Regarding SARS-CoV-2, Xiao et al. provided evidence for gastrointestinal infection and demonstrated that SARS-CoV-2 infects gastrointestinal glandular epithelial cells [10]. Viral RNA was found in rectal swabs, even after nasopharyngeal testing has turned negative, implying a fecal–oral transmission [10], and it is of note that patients with coronavirus disease 2019 (COVID-19) who experience gastrointestinal symptoms are more likely to have severe pneumonia [11].

Discussion

Given the magnitude of the SARS-CoV-2/COVID-19 pandemic, associated with the widespread misuse of PPIs, this suggests that we cannot/should not rule out the hypothesis that patients treated with PPIs may be more at risk of being infected by COVID-19. Our hypothesis must be interpreted with caution because of the uncertainties about the causal relationship. Doubt will probably be removed by real-life studies that are sure to emerge based on dedicated COVID-19 patient registries. Luxenburger et al.’s work is the first to provide data in support of our hypothesis, as patients with COVID-19 treated regularly with PPIs before hospitalization were found to have a significantly higher mortality index [12]. They suggest that regular PPI treatment before hospital admission may be a negative predictive factor for the development of secondary infections and consecutive acute respiratory distress syndrome, and argue that it has been shown that PPIs may trigger the development of pneumonia due to the reduced gastric acid production with subsequent bacterial overgrowth in the upper gastrointestinal tract and microaspiration with following colonization of the pneumonia. They, therefore, hypothesized that PPI treatment may also be a potential risk factor for the development of secondary infections and of acute respiratory distress syndrome in hospitalized patients with COVID-19 [12]. Surprisingly, they did not refer to studies that have documented the effect of PPI-induced reduced gastric acidity on the susceptibility to viral infections [4, 5, 7–9].

The hypothesis that we put forward is, however, the opposite of that supported by Taştemur et al. who suggest that PPIs may be used for both prophylaxis and treatment; the authors base much of their reasoning on the fact that hydroxychloroquine and azithromycin, two weak bases, prevent viral spread to cells by accumulating in organelles of acidic content, raising their pH [13]. They concluded that PPIs show similar effects on viral entry and intracellular distribution with their effect on pH, such as hydroxychloroquine and azithromycin [13], but emerging information questions the benefit of these drugs for preventing/treating this infection [14-16].

Conclusions

Pending the publication of ongoing studies in COVID-19, doubt should therefore benefit the patient. Asking patients about all medications taken, including over-the-counter drugs, and understanding why a patient is using a PPI are imperative to identifying deprescribing needs. For patients with a documented indication of PPI use, clinicians should ensure that the expected benefits are balanced against the risks of PPI therapy, and that the lowest effective dose is used for the shortest recommended duration [17].
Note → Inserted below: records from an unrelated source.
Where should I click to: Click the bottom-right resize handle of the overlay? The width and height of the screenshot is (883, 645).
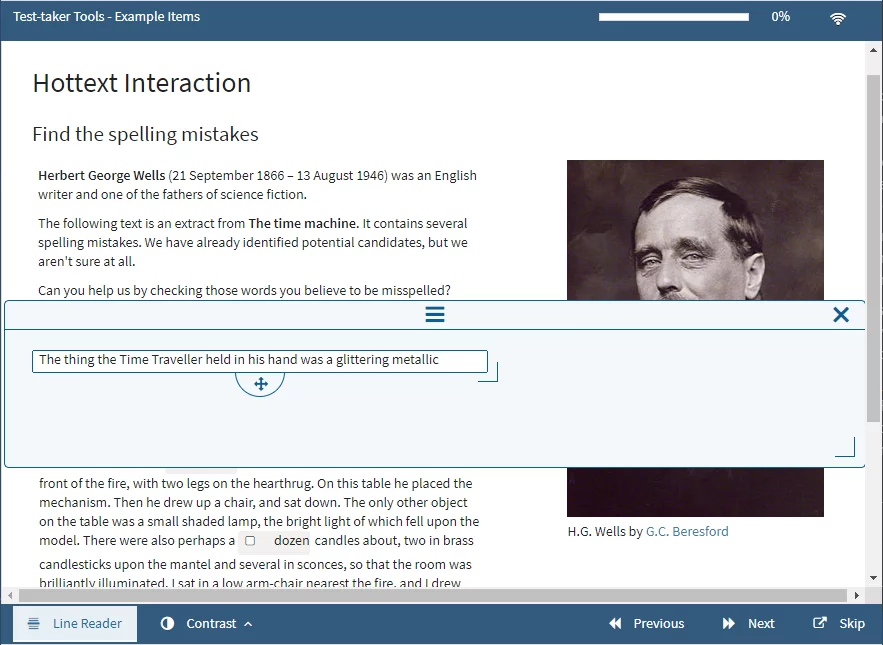click(849, 447)
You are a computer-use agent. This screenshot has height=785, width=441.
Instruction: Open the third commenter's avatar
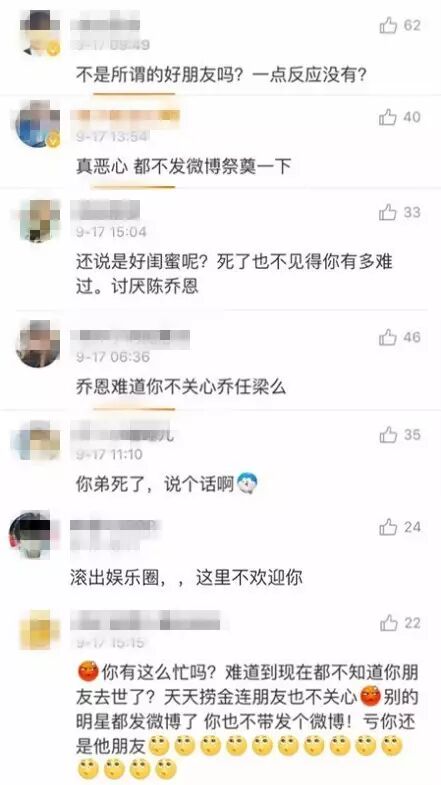click(40, 220)
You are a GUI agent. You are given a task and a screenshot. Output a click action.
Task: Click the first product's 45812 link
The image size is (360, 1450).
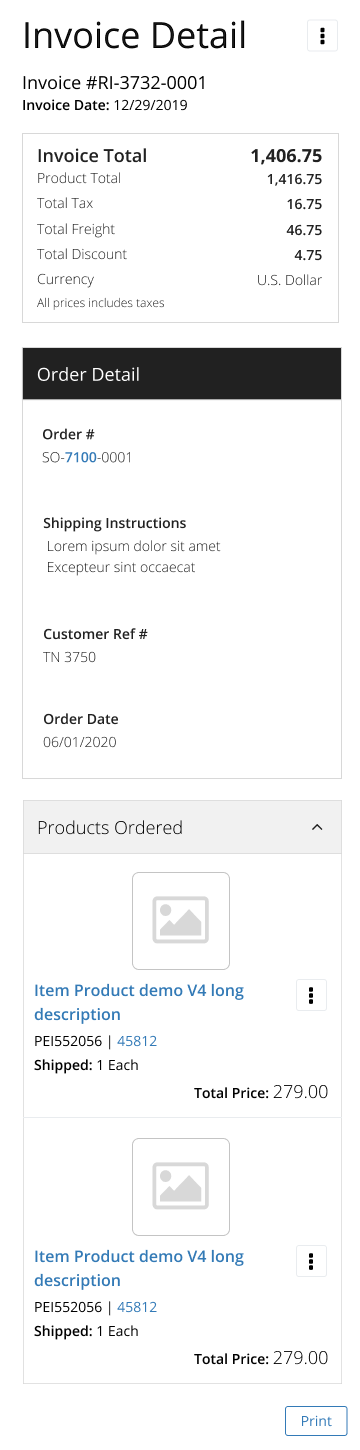tap(137, 1041)
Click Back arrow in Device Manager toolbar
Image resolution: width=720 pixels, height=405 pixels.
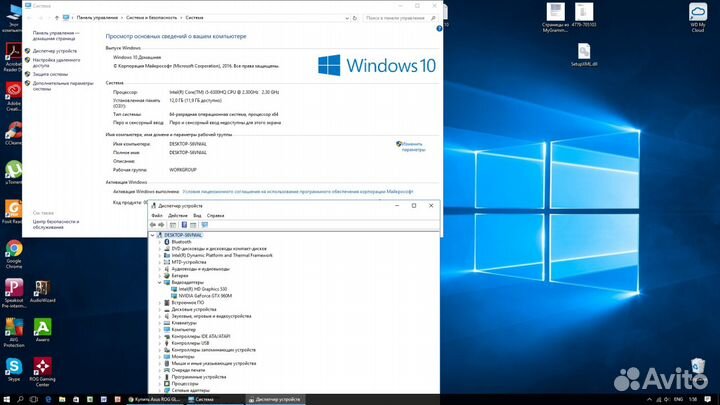154,225
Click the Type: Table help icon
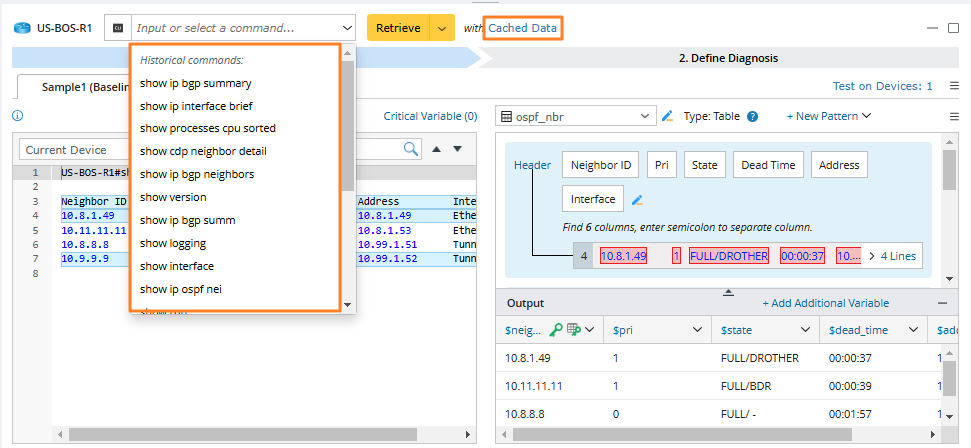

Studies have documented that proton pump inhibitors are a risk factor for rotavirus, influenza virus, norovirus, and Middle East respiratory coronavirus infections, and are associated with an increased risk of acute gastroenteritis during periods of highest circulation of enteric viruses.

Regarding severe acute respiratory syndrome coronavirus 2 (SARS-CoV-2), there is evidence for gastrointestinal infection and a fecal–oral transmission.

Given the wide misuse of proton pump inhibitors and the magnitude of the SARS-CoV-2/coronavirus disease 2019 pandemic, this is a serious invitation, once more, to discontinue proton pump inhibitors in patients who do not really need them.